As “The Walking Dead” has experienced somewhat of an apocalypse of its own, the COVID-19 pandemic raged on and created a world that was hauntingly similar to the desolate landscape depicted in the show. At its best, “The Walking Dead” underlined the importance of found family and connection through adversity. Like Rick Grimes and his group of survivors, the only way I could weather this apocalypse was with the aid of family.
My mother and I watched every single episode of the nearly 200-episode series together; we cried together, we screamed in terror together, we expressed our disappointment together. When a gut-punching cliffhanger left us in awe, we would revel in it. When a string of bad episodes left a sour taste we could always turn to each other to complain. Sharing the strenuous viewing experience made it more than bearable, even when “The Walking Dead” was at its worst. Watching the show with my family during the pandemic was one of the only things that kept me sane; the escapism of a fictional apocalypse helped me cope with the reality of the global pandemic.
As the years went on, my fling with Rick Grimes came to a grinding halt, and my interest in the series waned. Although not the same show it once was, it has still played an important role in shaping my familial bonds. It is now with the benefit of hindsight that I can appreciate “The Walking Dead” as a lens to view the complexities of my interpersonal relationships and the raging apocalypse around me.
With no shortage of brutal, sudden character deaths, an involved viewing experience with “The Walking Dead” helped to teach me the importance of letting go — of anger, of loss, of the past. The death of each beloved character left me saddened; a Glenn-sized hole was left in my heart. The intense emotions of the show translated to less melodramatic lessons learned for my own life about valuing past relationships: friends I am no longer close with, estranged family members or old coworkers that I haven’t seen in years. Some people are not meant to stay in your life forever, but you can still value the time you spent together.
“The Walking Dead” is, at its core, a show about people. The zombie apocalypse becomes a lens through which to view people in the most gruesome and extreme environments. Watching how these characters handle their struggles prompts reflection on my own interpersonal and intrapersonal relationships.

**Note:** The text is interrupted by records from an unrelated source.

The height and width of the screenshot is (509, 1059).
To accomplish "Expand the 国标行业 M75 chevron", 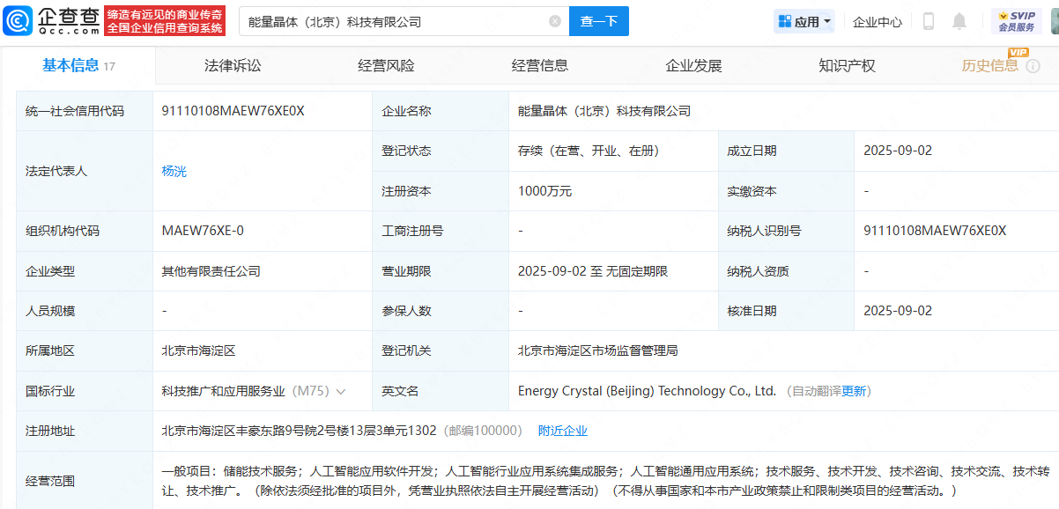I will (341, 391).
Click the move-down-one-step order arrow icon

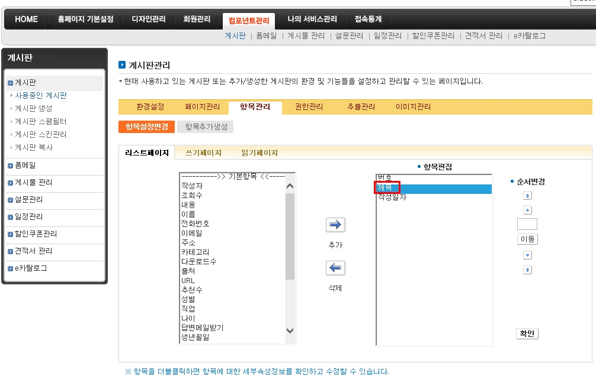coord(527,255)
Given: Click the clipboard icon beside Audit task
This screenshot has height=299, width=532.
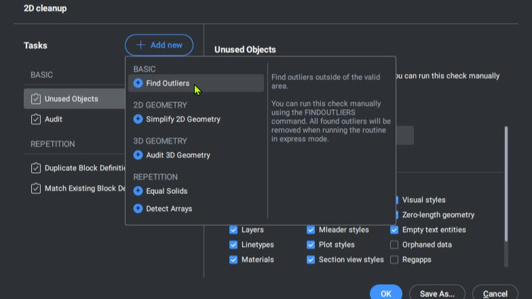Looking at the screenshot, I should click(35, 119).
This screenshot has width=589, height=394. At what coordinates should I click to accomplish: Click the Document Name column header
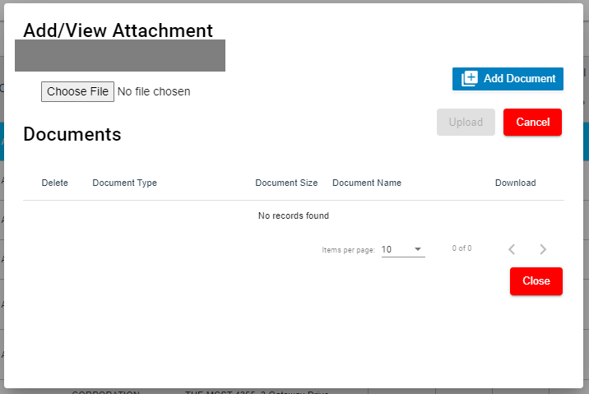point(367,183)
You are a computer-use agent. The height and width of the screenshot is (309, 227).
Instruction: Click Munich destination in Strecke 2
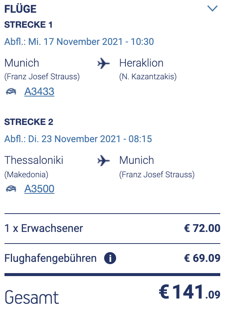click(137, 160)
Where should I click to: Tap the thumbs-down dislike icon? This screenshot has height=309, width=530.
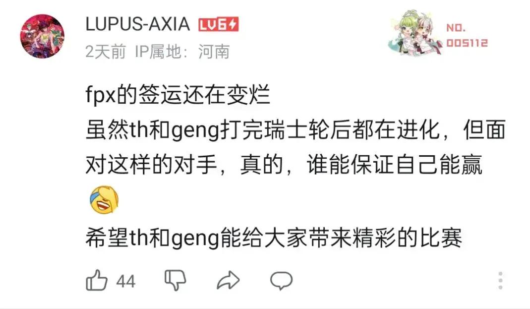[175, 280]
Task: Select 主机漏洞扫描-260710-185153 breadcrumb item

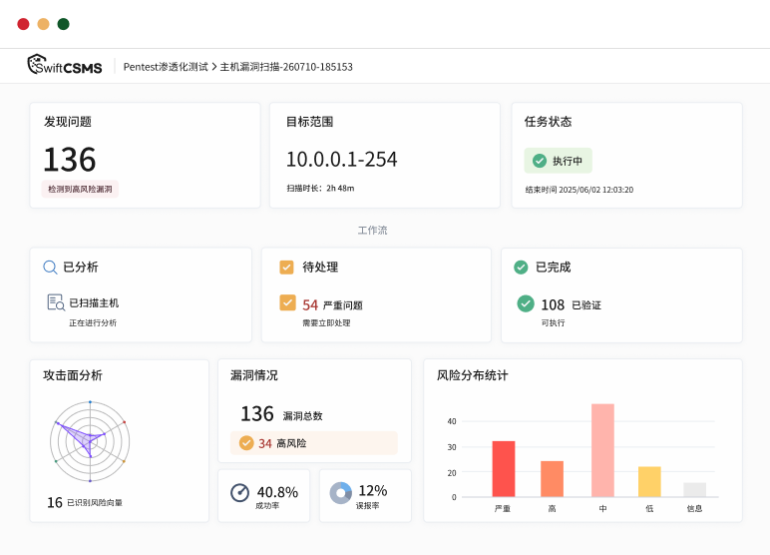Action: coord(286,67)
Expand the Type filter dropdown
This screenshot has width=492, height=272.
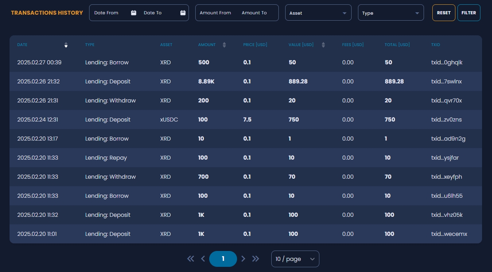tap(391, 13)
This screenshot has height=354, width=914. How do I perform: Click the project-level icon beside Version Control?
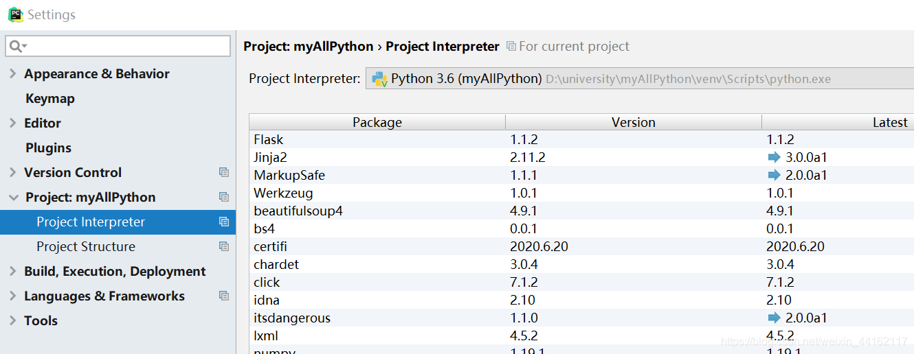[x=223, y=173]
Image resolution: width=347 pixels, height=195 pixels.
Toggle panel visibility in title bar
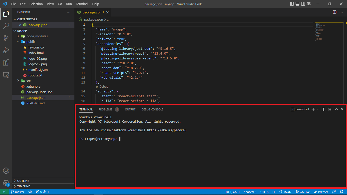(297, 4)
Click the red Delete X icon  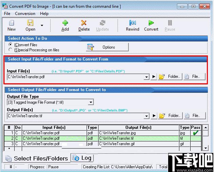(x=84, y=23)
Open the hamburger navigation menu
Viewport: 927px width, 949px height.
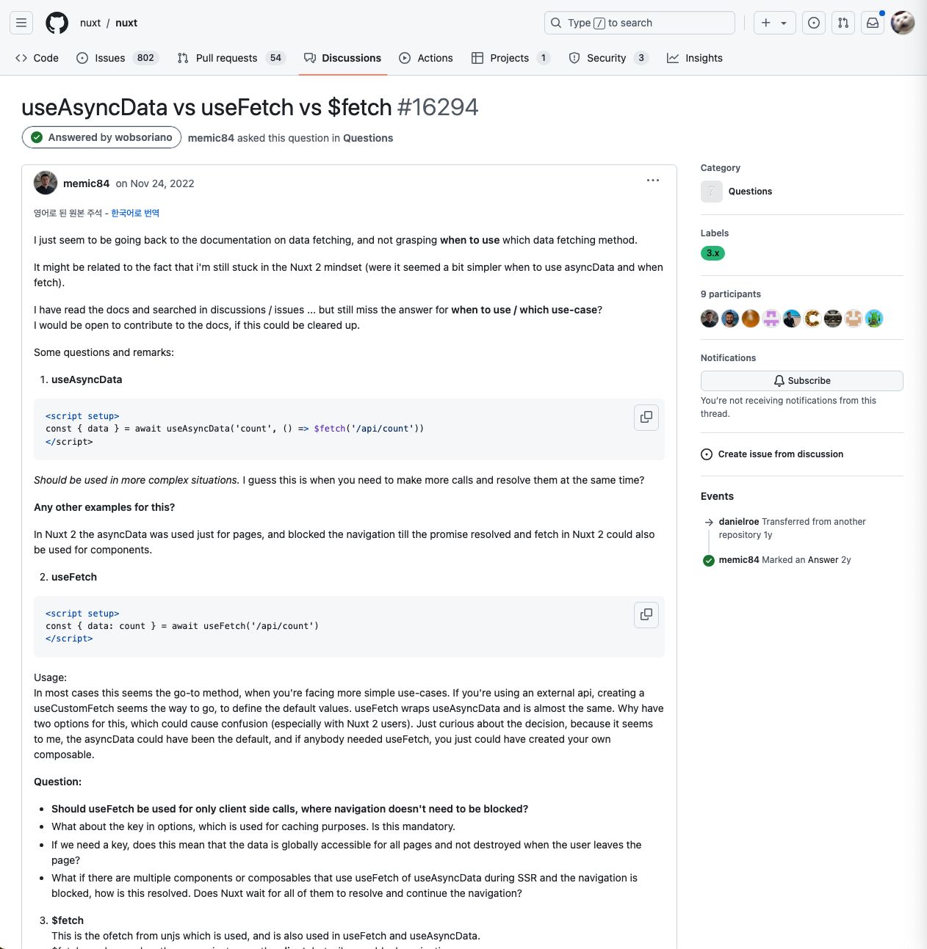(x=21, y=23)
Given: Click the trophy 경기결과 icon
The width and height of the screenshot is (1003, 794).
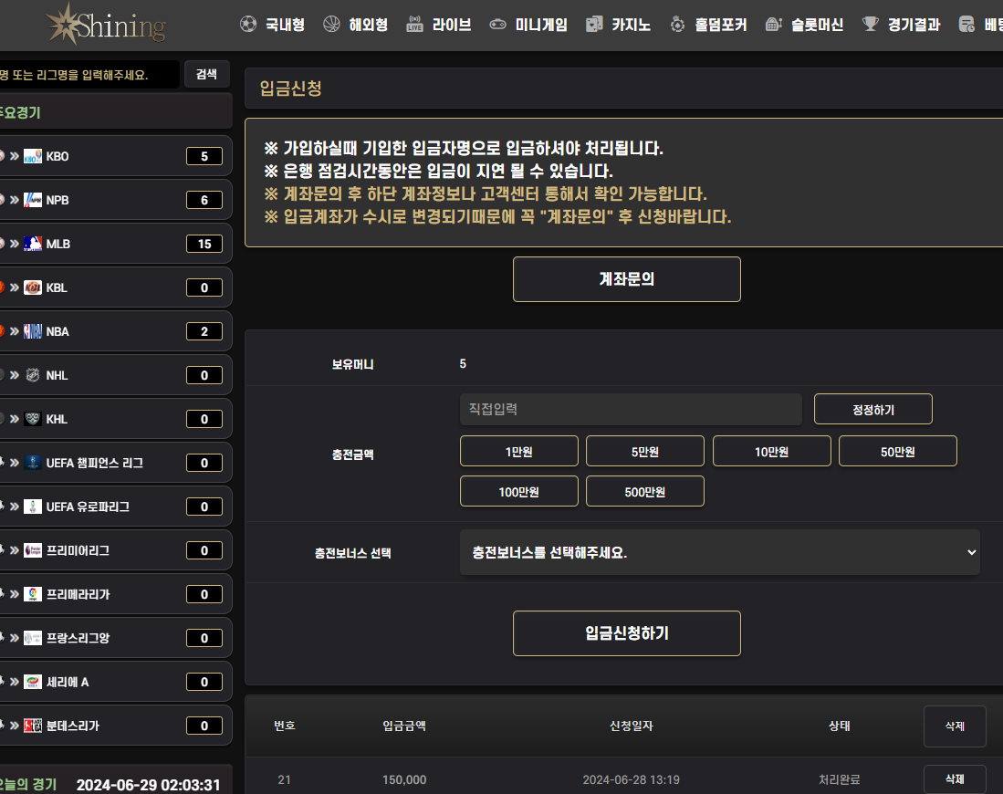Looking at the screenshot, I should tap(870, 25).
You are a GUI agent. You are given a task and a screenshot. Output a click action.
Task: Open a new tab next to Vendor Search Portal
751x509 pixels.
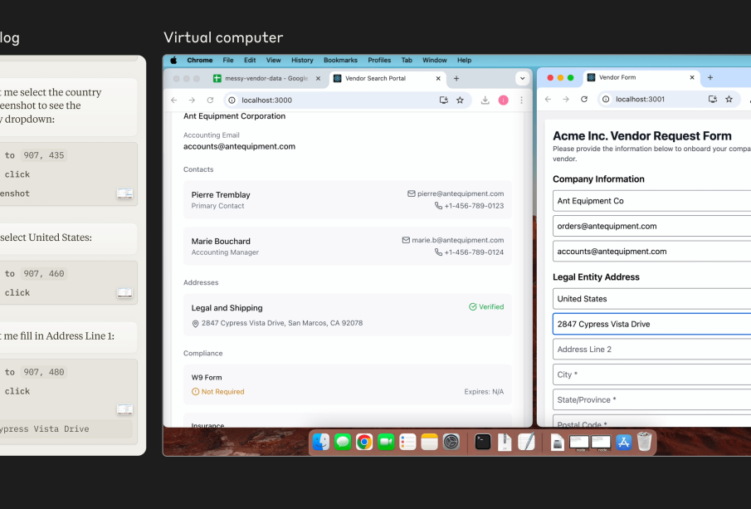456,79
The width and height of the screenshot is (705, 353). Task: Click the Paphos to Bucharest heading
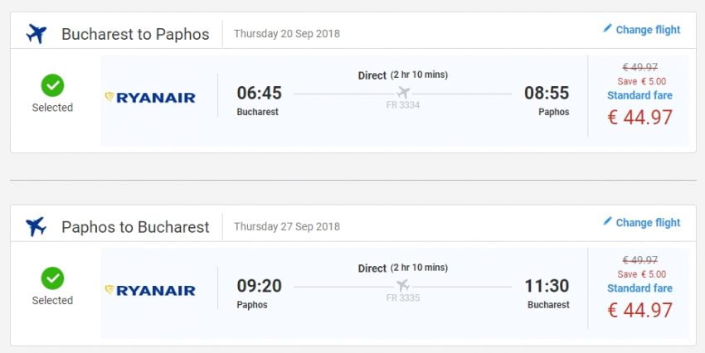click(135, 227)
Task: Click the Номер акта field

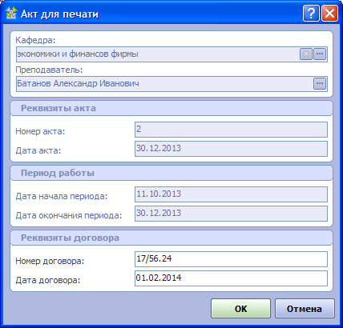Action: pos(231,130)
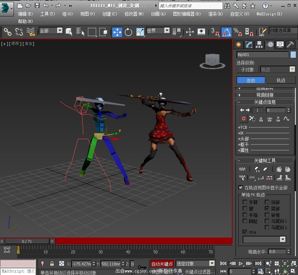The width and height of the screenshot is (298, 275).
Task: Open the 修改器 menu
Action: click(x=134, y=14)
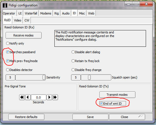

“The Walking Dead” shows that there is more than one kind of apocalypse. A zombie invasion or COVID-19 infection could be just around the corner; even on a smaller scale, the end of a friendship or even a simple bad day can often feel like the end of the world. At times, even watching “The Walking Dead” could feel like being eaten alive by a Walker. Despite this, I have remained a fan through 10 long seasons. What Rick Grimes has taught me is that, regardless of scale, the ways in which we handle these world-ending events can remain constant. A quarantine of global proportions was necessary for preventing COVID-19, but the necessity of this time indoors still took its toll. Through a lockdown and a string of personal defeats, I have only made it through by valuing the people around me, past and present.
With “The Walking Dead” coming to an end with its 11th season later this year, I will indulge in one last hurrah of spilling zombie brains. It doesn’t matter whether “The Walking Dead” is “good” anymore because it is still an integral comfort medium to me. The cheesy zombie melodrama may not be the ideal family-friendly viewing, but it made all the difference in mine.